Si ce bien est attribué à un associé, l’administration peut considérer qu’une plus-value constatée de 100 000 € est imposable.
Source juridique : Cour d’appel de Gand, arrêt du 30 avril 2024, confirmant que l’administration peut imposer une plus-value constatée même en l’absence de cession.
Conseils et Recommandations
Anticipez le traitement fiscal des plus-values
Vérifiez si une plus-value est exprimée, constatée ou réalisée.
Enregistrez avec prudence les réévaluations comptables, car elles peuvent entraîner des implications fiscales.
Surveillez les conséquences en cas de liquidation
Si la liquidation implique la distribution d’actifs, évaluez les risques liés aux plus-values constatées.

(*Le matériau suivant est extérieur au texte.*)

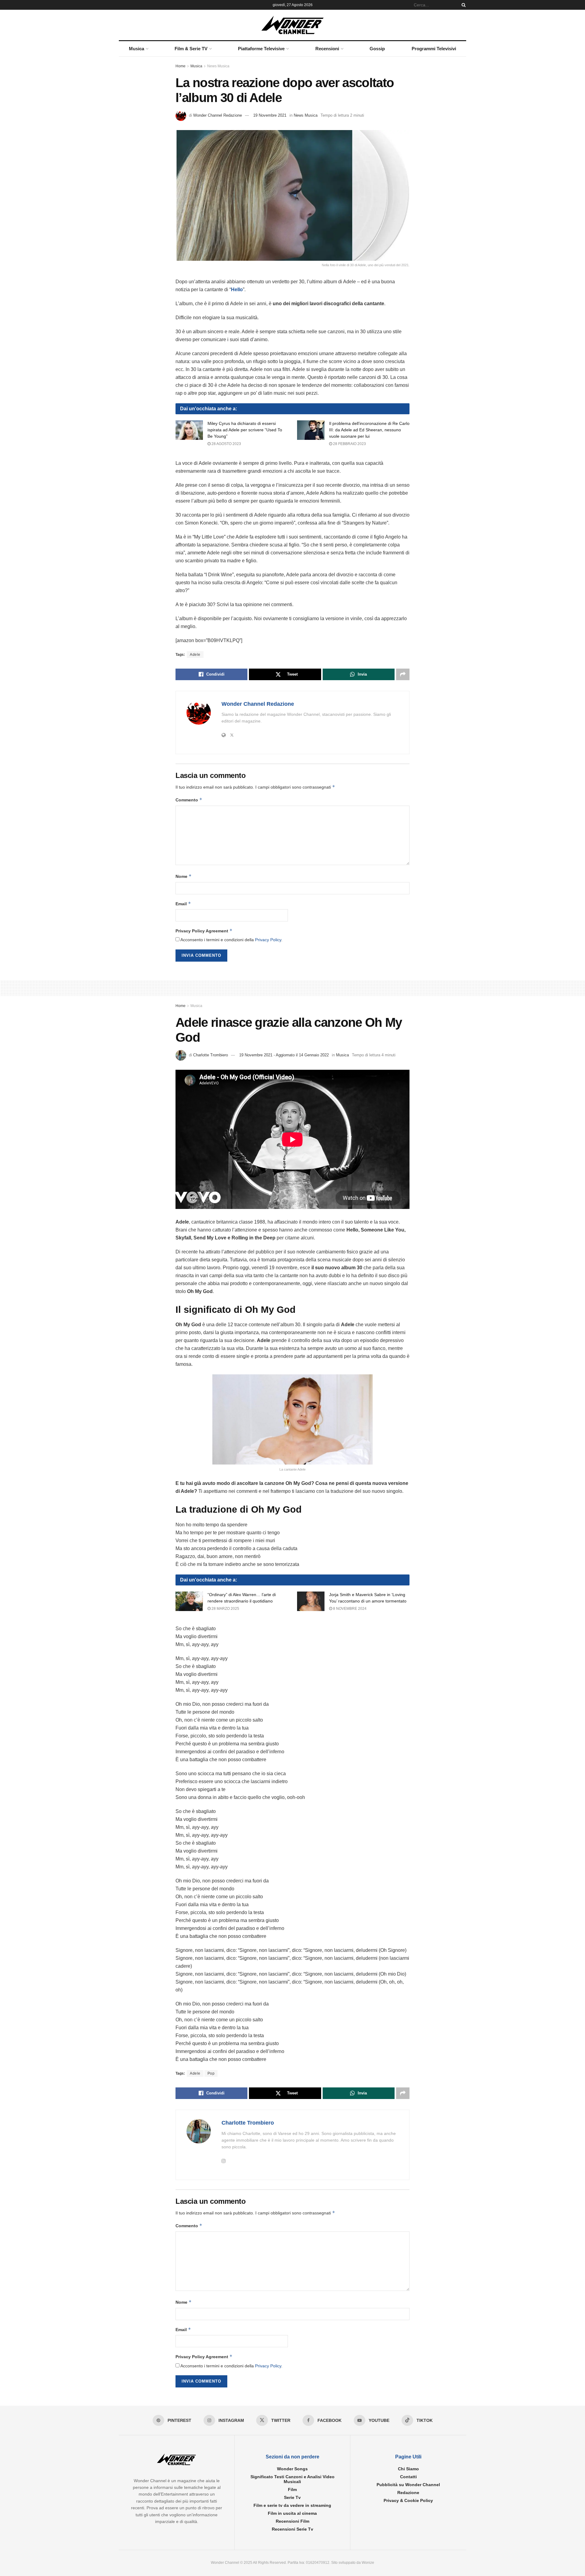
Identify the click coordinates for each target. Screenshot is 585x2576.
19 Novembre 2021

Documentez bien la valeur des biens transférés pour éviter une réévaluation fiscale excessive.
Appuyez-vous sur la jurisprudence et les règles comptables
L’arrêt de la Cour d’appel de Gand (30 avril 2024) confirme que l’administration fiscale peut imposer une plus-value constatée sans qu’elle soit mentionnée dans un document comptable.
Soyez attentif aux implications des réévaluations comptables.
Optimisez la fiscalité des plus-values
Profitez de l’exonération des plus-values exprimées prévue par l’article 44, §1, 1° CIR 92.
Envisagez des mécanismes d’étalement pour les plus-values réalisées (ex. : réinvestissement).
Préparez une documentation solide en cas de contrôle fiscal
Archivez les éléments justifiant la valeur des actifs.
Anticipez les contrôles pour éviter que l’administration ne requalifie une plus-value exprimée en plus-value constatée.
Conclusion
La distinction entre plus-value réalisée, constatée et exprimée est essentielle en fiscalité d’entreprise. En cas de liquidation, elle peut avoir un impact significatif sur la charge fiscale.
L’article 44, §1, 1° CIR 92 offre une exonération précieuse pour les plus-values exprimées mais non réalisées, mais cette exonération n’est pas automatique en cas de liquidation.
Les experts-comptables et conseillers fiscaux doivent être particulièrement vigilants face à l’interprétation stricte de l’administration fiscale, qui peut imposer une plus-value même sans transaction effective.
Face aux risques de requalification fiscale, il est impératif d’anticiper ces enjeux, d’optimiser la gestion des plus-values et de s’appuyer sur la jurisprudence récente pour éviter des charges fiscales inattendues.